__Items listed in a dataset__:
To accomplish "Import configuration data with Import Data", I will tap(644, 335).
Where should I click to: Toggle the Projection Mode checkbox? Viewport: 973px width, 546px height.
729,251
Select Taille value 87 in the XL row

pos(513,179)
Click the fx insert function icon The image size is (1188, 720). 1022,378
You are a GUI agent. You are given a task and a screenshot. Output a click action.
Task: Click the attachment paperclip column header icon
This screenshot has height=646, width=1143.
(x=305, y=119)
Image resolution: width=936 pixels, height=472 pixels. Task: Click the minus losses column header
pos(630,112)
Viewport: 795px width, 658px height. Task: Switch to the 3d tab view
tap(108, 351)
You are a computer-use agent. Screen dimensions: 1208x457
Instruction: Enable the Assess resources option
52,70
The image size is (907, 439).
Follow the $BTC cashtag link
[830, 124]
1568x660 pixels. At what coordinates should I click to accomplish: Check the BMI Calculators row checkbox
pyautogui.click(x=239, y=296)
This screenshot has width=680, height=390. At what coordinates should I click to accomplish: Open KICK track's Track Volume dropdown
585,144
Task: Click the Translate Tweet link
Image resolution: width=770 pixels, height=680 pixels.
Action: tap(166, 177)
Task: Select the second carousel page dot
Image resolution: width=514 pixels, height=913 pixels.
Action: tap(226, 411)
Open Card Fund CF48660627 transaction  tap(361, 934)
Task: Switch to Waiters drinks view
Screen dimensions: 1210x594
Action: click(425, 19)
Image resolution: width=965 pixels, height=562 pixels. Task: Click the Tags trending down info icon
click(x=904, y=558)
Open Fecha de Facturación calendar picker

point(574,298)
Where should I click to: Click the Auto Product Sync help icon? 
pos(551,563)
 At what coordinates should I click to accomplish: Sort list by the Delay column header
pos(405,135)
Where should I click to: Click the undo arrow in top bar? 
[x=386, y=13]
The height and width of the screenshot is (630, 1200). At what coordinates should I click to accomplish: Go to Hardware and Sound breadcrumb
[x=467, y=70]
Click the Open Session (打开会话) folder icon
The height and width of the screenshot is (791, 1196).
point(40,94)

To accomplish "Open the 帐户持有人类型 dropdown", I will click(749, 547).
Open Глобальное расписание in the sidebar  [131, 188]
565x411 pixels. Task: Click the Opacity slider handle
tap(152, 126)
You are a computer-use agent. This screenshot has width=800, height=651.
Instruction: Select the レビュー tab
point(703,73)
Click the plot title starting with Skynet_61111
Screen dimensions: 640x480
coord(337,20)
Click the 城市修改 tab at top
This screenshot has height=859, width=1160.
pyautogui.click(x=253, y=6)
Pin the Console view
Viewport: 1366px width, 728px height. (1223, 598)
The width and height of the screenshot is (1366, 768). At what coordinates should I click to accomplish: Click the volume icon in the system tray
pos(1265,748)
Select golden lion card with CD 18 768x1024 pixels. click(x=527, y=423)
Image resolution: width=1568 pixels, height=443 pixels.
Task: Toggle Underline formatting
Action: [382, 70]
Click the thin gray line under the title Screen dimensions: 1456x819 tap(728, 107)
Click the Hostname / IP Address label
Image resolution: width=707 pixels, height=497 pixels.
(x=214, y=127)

__TASK DETAILS__:
Each entry is to be given again, exactly as it stands.

__TASK OUTPUT__:
To accomplish "Import configuration data with Import Data", I will tap(644, 335).
Where should I click to: Toggle the Projection Mode checkbox? Viewport: 973px width, 546px height.
729,251
Select Taille value 87 in the XL row

pos(513,179)
Click the fx insert function icon The image size is (1188, 720). 1022,378
You are a GUI agent. You are given a task and a screenshot. Output a click action.
Task: Click the attachment paperclip column header icon
This screenshot has height=646, width=1143.
(x=305, y=119)
Image resolution: width=936 pixels, height=472 pixels. Task: Click the minus losses column header
pos(630,112)
Viewport: 795px width, 658px height. Task: Switch to the 3d tab view
tap(108, 351)
You are a computer-use agent. Screen dimensions: 1208x457
Instruction: Enable the Assess resources option
52,70
The image size is (907, 439).
Follow the $BTC cashtag link
[830, 124]
1568x660 pixels. At what coordinates should I click to accomplish: Check the BMI Calculators row checkbox
pyautogui.click(x=239, y=296)
This screenshot has width=680, height=390. At what coordinates should I click to accomplish: Open KICK track's Track Volume dropdown
585,144
Task: Click the Translate Tweet link
Image resolution: width=770 pixels, height=680 pixels.
Action: tap(166, 177)
Task: Select the second carousel page dot
Image resolution: width=514 pixels, height=913 pixels.
Action: tap(226, 411)
Open Card Fund CF48660627 transaction  tap(361, 934)
Task: Switch to Waiters drinks view
Screen dimensions: 1210x594
Action: click(425, 19)
Image resolution: width=965 pixels, height=562 pixels. Task: Click the Tags trending down info icon
click(x=904, y=558)
Open Fecha de Facturación calendar picker

point(574,298)
Where should I click to: Click the Auto Product Sync help icon? 
pos(551,563)
 At what coordinates should I click to accomplish: Sort list by the Delay column header
pos(405,135)
Where should I click to: Click the undo arrow in top bar? 
[x=386, y=13]
The height and width of the screenshot is (630, 1200). At what coordinates should I click to accomplish: Go to Hardware and Sound breadcrumb
[x=467, y=70]
Click the Open Session (打开会话) folder icon
The height and width of the screenshot is (791, 1196).
point(40,94)

To accomplish "Open the 帐户持有人类型 dropdown", I will click(749, 547).
Open Глобальное расписание in the sidebar  [131, 188]
565x411 pixels. Task: Click the Opacity slider handle
tap(152, 126)
You are a computer-use agent. This screenshot has width=800, height=651.
Instruction: Select the レビュー tab
point(703,73)
Click the plot title starting with Skynet_61111
Screen dimensions: 640x480
coord(337,20)
Click the 城市修改 tab at top
This screenshot has height=859, width=1160.
pyautogui.click(x=253, y=6)
Pin the Console view
Viewport: 1366px width, 728px height. (1223, 598)
The width and height of the screenshot is (1366, 768). At what coordinates should I click to accomplish: Click the volume icon in the system tray
pos(1265,748)
Select golden lion card with CD 18 768x1024 pixels. click(x=527, y=423)
Image resolution: width=1568 pixels, height=443 pixels.
Task: Toggle Underline formatting
Action: [382, 70]
Click the thin gray line under the title Screen dimensions: 1456x819 tap(728, 107)
Click the Hostname / IP Address label
Image resolution: width=707 pixels, height=497 pixels.
(x=214, y=127)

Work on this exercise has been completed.